EXTRAIT FOURNI =>
════
Peu de personnages de la Bible ont été autant malmenés par l’histoire : Marie-Madeleine est souvent décrite comme prostituée, honteuse pénitente ou provençale. Découvrez la véritable identité de cette sainte et les indices pour la reconnaître dans les églises.
Hormis la Vierge, Marie-Madeleine est la femme la plus importante du Nouveau Testament. Elle est présente à certains des moments les plus dramatiques de la vie de Jésus. Elle est au pied de la croix pendant la Crucifixion (Jean 19:25), et c’est à elle que Jésus apparaît en premier après sa Résurrection (Jean 20:1-18). Pas étonnant de la retrouver souvent dans les images ornant les églises.
Mais qui était vraiment cette sainte ? Pour le déterminer, il faut gratter les différentes couches historiques et légendaires qui ont recouvert sa véritable identité. Comme chez Cléopâtre ou Jeanne d’Arc, l’histoire de Marie-Madeleine a été déformée et réinventée au fil du temps. Préparez-vous ! On rembobine tout ça.
À la recherche de la véritable Marie-Madeleine
La figure de Marie-Madeleine est plus complexe qu’il y paraît, car elle est le fruit d’un amalgame entre trois femmes.
Il y a d’abord la véritable Marie Madeleine. Celle qui, dans la Bible, s’appelle précisément Marie de Magdala. Magdala, c’est le nom de la localité au bord du lac de Tibériade où elle vivait. D’où le nom de Madeleine.
D’après l’Évangile de Luc, Jésus la délivre de 7 démons. Après cet exorcisme, Marie de Magdalena se joint à la troupe de Jésus et de ses apôtres, parcourant la Judée et Jérusalem.
Grâce à l’Évangile de saint Marc, on apprend aussi sa présence lors de la Crucifixion et de la mise au tombeau du Christ. Mais le moment le plus important, c’est lorsque Jésus ressuscite et choisit Marie-Madeleine comme première témoin de ce miracle, avant même ses propres apôtres. Cette primeur suggère l’importance du personnage. Malheureusement, la Bible reste muette sur son compte après cet épisode.
════
DONNÉES BRUTES =>
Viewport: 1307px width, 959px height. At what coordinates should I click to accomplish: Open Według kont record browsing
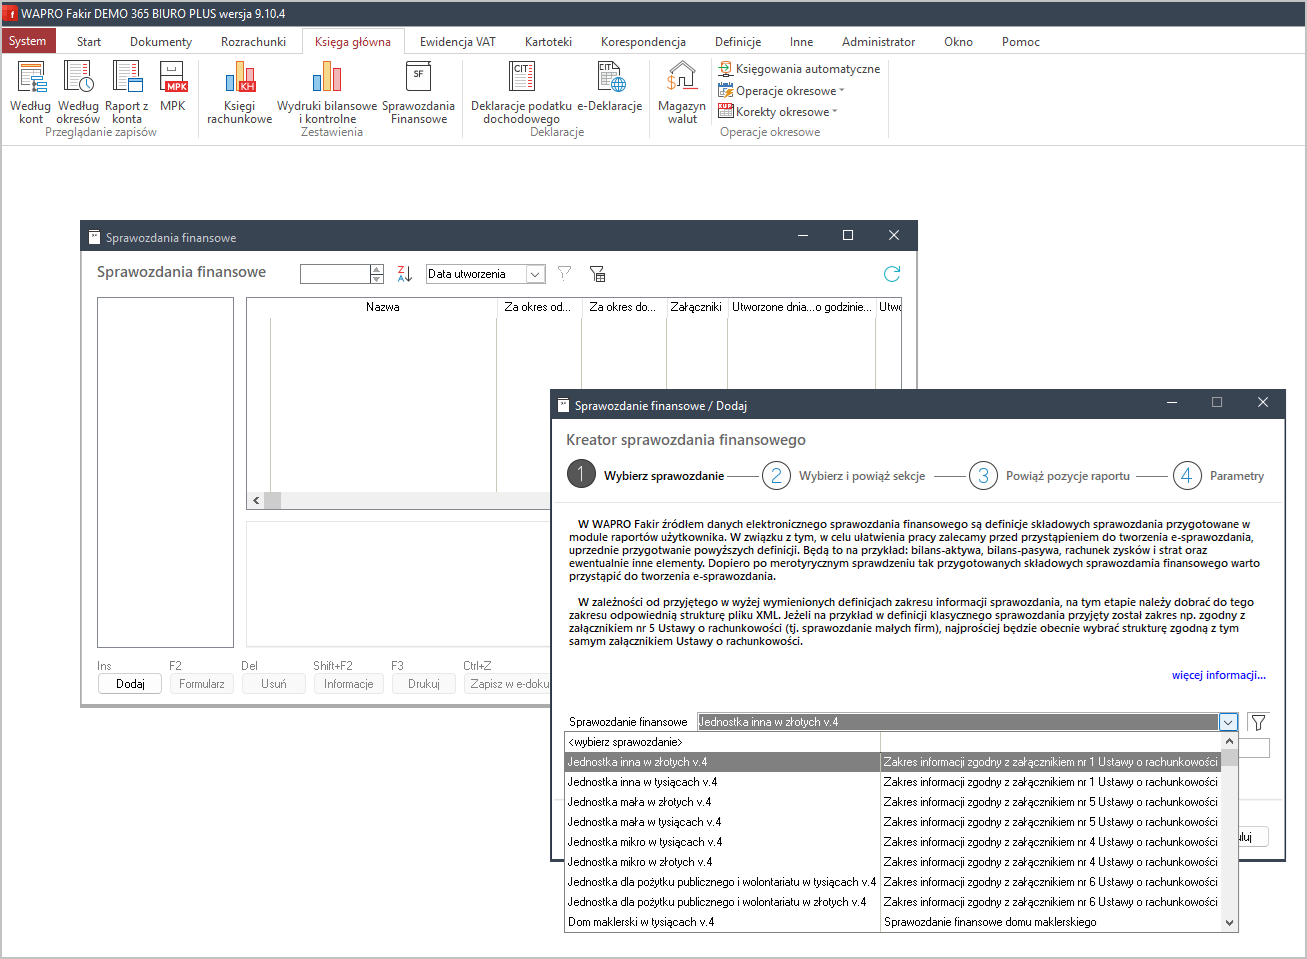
════
CONSIGNE ÉNONCÉE => Citez mot pour mot le passage du texte sur Marie-Madeleine qui va de « Mais qui était » jusqu'à « Judée et Jérusalem. ».

RÉPONSE RÉDIGÉE =>
Mais qui était vraiment cette sainte ? Pour le déterminer, il faut gratter les différentes couches historiques et légendaires qui ont recouvert sa véritable identité. Comme chez Cléopâtre ou Jeanne d’Arc, l’histoire de Marie-Madeleine a été déformée et réinventée au fil du temps. Préparez-vous ! On rembobine tout ça.
À la recherche de la véritable Marie-Madeleine
La figure de Marie-Madeleine est plus complexe qu’il y paraît, car elle est le fruit d’un amalgame entre trois femmes.
Il y a d’abord la véritable Marie Madeleine. Celle qui, dans la Bible, s’appelle précisément Marie de Magdala. Magdala, c’est le nom de la localité au bord du lac de Tibériade où elle vivait. D’où le nom de Madeleine.
D’après l’Évangile de Luc, Jésus la délivre de 7 démons. Après cet exorcisme, Marie de Magdalena se joint à la troupe de Jésus et de ses apôtres, parcourant la Judée et Jérusalem.